HIMSS article on Digital health literacy as an SDOH highlights the digital divide and states that payment parity across mechanisms for services e.g., phone verses video visits is necessary if increases in digital services are going to allow for equitable access and care. The article also emphasizes the need for software and apps that address language and cultural differences.
Technology can be a facilitator and a barrier to improved living conditions. Health Current, Arizona’s health information exchange selected Now Pow as a means to support referrals to address social determinants of health throughout the state. The design and approach is reaching beyond the health systems to community-based organizations and community stakeholders. Partnering with 211 Arizona expands the goals of the solution beyond just health outcomes. Let’s watch this initiative and cross our fingers that it expands the vision for addressing upstream community needs regardless of the individual’s or family’s relationship to a particular health system or plan.
A number of investments in equity and SDOH were highlighted this month below are a few. However, it is always important to keep these in perspective to total healthcare expenditures.
The American Heart Association is committing $230 Million to SDOH & equity over 4 years to research, expanding diversity, addressing community health equity barriers and a partnered program with HHS on hypertension initiative for Black, Hispanic and Indigenous communities.

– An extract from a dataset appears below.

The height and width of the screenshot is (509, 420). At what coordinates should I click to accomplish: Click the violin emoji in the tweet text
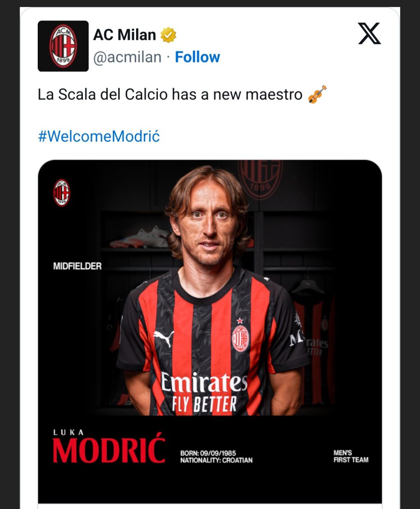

Health Affairs Article discusses research that quantified health system spending on upstream social determinants of health for almost 3 years (2017-2019) that estimates $2.5 billion in spending, $1.6 billion of which was housing focused. Total US healthcare expenditures over the same time period were greater than $10 trillion, thus spending was 0.025%
CVS housing investment reached $114 million, but, CVS’s annual revenue is >$250 billion, remember this is a pharmacy chain, with clinics and a national health plan. Yes, this is better than no investment, yes small in comparison to the health dollars they receive and the cost to the health system for the lack of housing. It is almost double the percentage just mentioned for upstream spending. I can’t have it both ways, but I would like them to consider a larger investment with partners in communities of need that aren’t tied to insured seniors in their health plans or targeted pharmacy patients.
Please share the newsletter and connect via LinkedIn or email email@example.com with your reactions and input.
RECENT & UPCOMING EVENTS
Health Disparities Research Institute (HDRI) virtually August 9-13, 202, Applications will be accepted from February 1 – March 8, 2021! Designed to help aspiring early-career minority health and health disparities research scientists. Go to the website for more information.
The Root Cause Coalition National Summit on Social Determinants of Health is being held virtually October 4-6, proposals to speak or lead a breakout session are being excepted until March 15th.
The RISE Summit on Social Determinants of Health June 13-15 live and virtual.
Background and Definition
I have chosen the phrase “Living Conditions” rather than social determinants of health (SDOH) to make the concept more accessible. This focus tracks with the Centers for Disease Control and Prevention’s SDOH definition “as conditions in the environments in which people live, learn, work, play, worship, and age that affect a wide range of health, functioning, and quality-of-life outcomes and risks.”